Hello BaseX Team,
I am loading a big file into BaseX (2.1G) and try to understand the handling of concurrent reads during that process. The size does only matter in so far, as loading seems to block reading for an extended amount of time.
I observe that I can not read the collection I'm loading into nor any other collection under the same server. When I use another server process on a different port to write to the target collection I can read other collections without delay, the collection I'm loading into is (obviously) blocked by the upd.basex flag.
Is there no parallelisation involved that would separate reading from writing processes, or does that only come into play for xquery updates that run under the transaction module?
My PARALLEL setting is at the default of 8 and I'm on version 8.0.1. And I apologise already if I missed some obvious configuration...
Thanks to everyone involved in this project!
David Mathei
Hi David,
Thanks for your mail. If i get it right, you are adding a new XML file into a database, using the client/server architecture, and you'd like to read documents from another database, right? This shouldn't be a problem. What API are you working with (how do you add the new file)?
Cheers, Christian
PS: You are invited to also have a look into our Wiki article on transactions [1].
[1] http://docs.basex.org/wiki/Transaction_Management
On Thu, Mar 5, 2015 at 1:31 PM, David Mathei david.mathei@gmail.com wrote:
Hello BaseX Team,
I am loading a big file into BaseX (2.1G) and try to understand the handling of concurrent reads during that process. The size does only matter in so far, as loading seems to block reading for an extended amount of time.
I observe that I can not read the collection I'm loading into nor any other collection under the same server.

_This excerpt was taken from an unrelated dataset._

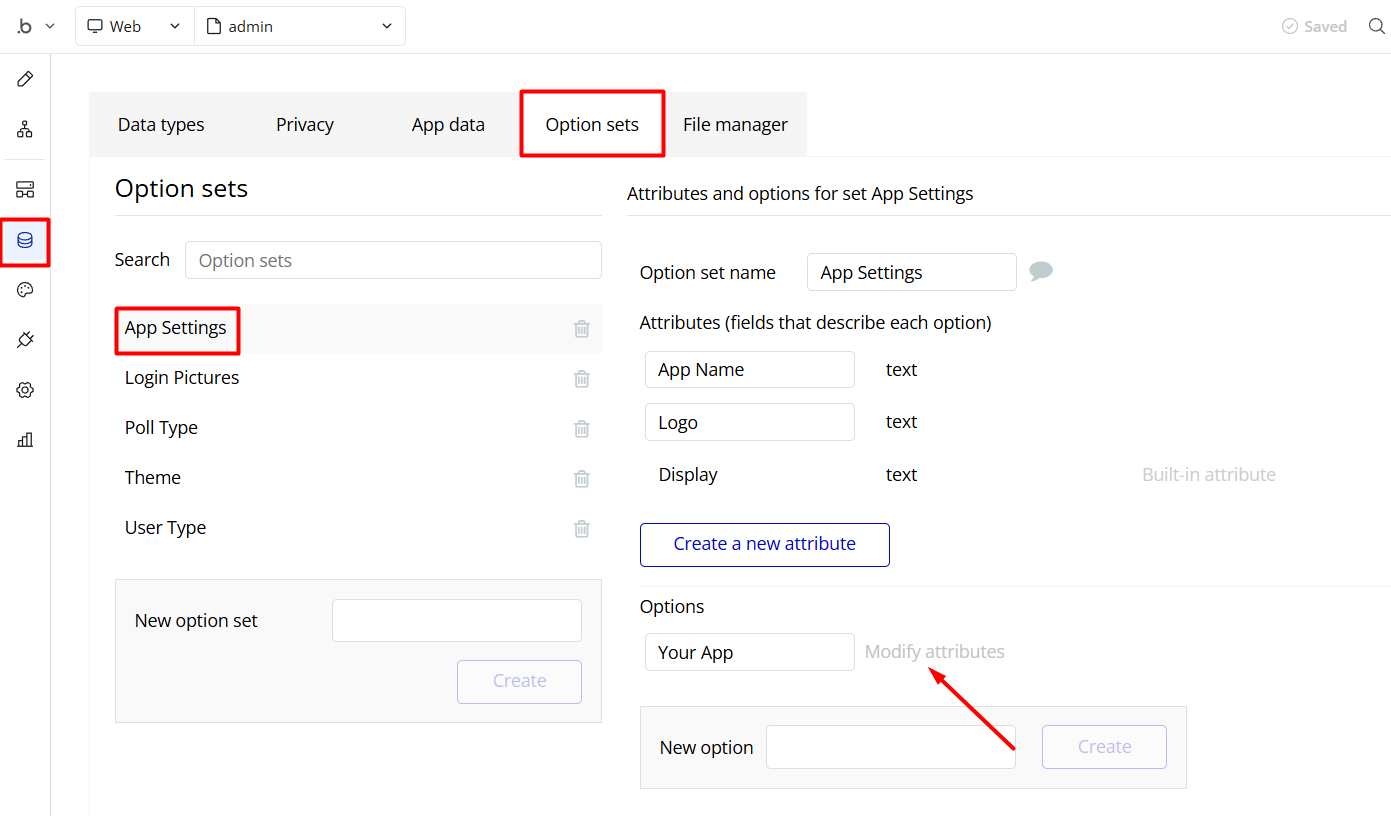
Task: Open the Workflow tab icon in sidebar
Action: click(x=25, y=129)
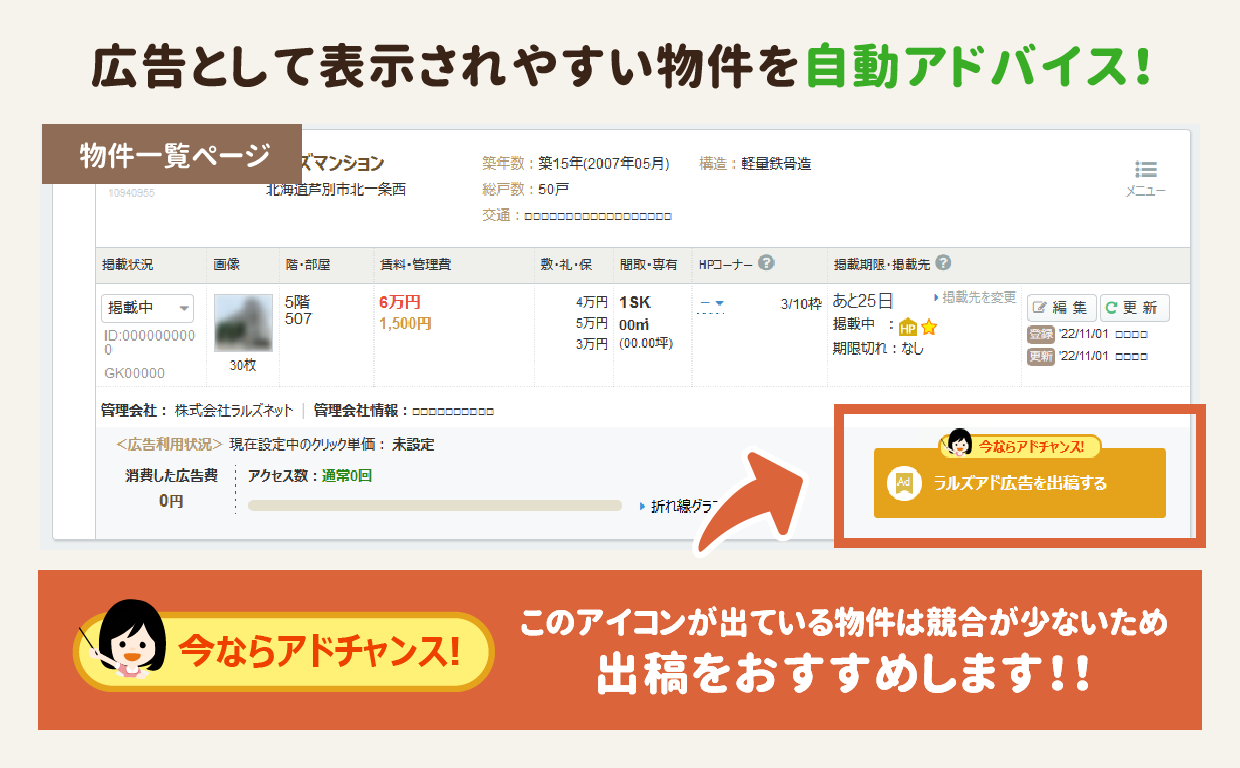
Task: Open the property thumbnail with 30枚
Action: coord(243,323)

When I use another server process on a different port to write to the target collection I can read other collections without delay, the collection I'm loading into is (obviously) blocked by the upd.basex flag.
Is there no parallelisation involved that would separate reading from writing processes, or does that only come into play for xquery updates that run under the transaction module?
My PARALLEL setting is at the default of 8 and I'm on version 8.0.1. And I apologise already if I missed some obvious configuration...
Thanks to everyone involved in this project!
David Mathei
Hi David,
this is maybe something we could append to the documentation that Christian already pointed you to.
As far as I get it, the concurrency management works single writer/multiple reader. If you are writing to database A all reads on said database are blocked until modification is finished. Other databases may still be readable, depending on whether the compiler can figure out if it is safe.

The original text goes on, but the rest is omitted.